What you are asked to do: Within the lines below, find those that hold the string "will" and copy each one.

Data for processing:
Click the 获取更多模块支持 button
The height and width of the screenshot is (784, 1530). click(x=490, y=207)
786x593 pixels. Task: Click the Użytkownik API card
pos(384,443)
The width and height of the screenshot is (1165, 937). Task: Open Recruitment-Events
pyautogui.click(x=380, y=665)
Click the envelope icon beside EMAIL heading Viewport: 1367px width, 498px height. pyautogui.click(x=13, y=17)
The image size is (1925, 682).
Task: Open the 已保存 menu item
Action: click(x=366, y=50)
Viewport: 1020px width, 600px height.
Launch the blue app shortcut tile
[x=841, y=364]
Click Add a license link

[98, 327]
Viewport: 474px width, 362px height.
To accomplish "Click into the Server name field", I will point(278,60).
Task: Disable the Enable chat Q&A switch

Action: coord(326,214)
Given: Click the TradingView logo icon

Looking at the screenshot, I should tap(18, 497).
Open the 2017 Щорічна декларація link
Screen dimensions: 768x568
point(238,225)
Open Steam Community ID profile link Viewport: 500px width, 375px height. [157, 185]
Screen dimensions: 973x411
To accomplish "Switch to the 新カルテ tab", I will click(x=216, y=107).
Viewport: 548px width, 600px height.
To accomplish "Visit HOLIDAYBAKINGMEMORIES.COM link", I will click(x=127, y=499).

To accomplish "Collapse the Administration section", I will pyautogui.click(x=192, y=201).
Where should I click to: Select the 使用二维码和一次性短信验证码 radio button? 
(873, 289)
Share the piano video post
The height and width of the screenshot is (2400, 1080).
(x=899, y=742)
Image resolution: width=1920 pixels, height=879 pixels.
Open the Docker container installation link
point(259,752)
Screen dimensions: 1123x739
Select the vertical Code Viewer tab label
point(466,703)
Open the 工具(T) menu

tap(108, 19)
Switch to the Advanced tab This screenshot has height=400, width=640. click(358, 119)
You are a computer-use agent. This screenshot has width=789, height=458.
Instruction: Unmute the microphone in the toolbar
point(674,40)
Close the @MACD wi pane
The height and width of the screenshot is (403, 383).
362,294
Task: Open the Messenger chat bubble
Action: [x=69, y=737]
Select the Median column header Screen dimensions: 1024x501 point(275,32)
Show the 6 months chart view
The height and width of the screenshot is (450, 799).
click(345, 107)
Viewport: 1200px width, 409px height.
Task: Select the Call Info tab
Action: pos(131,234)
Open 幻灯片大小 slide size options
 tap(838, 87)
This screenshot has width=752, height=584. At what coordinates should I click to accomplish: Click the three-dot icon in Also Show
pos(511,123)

Exercise response:
To accomplish "Click into the Server name field", I will point(278,60).
To accomplish "Switch to the 新カルテ tab", I will click(x=216, y=107).
To accomplish "Visit HOLIDAYBAKINGMEMORIES.COM link", I will click(x=127, y=499).
To accomplish "Collapse the Administration section", I will pyautogui.click(x=192, y=201).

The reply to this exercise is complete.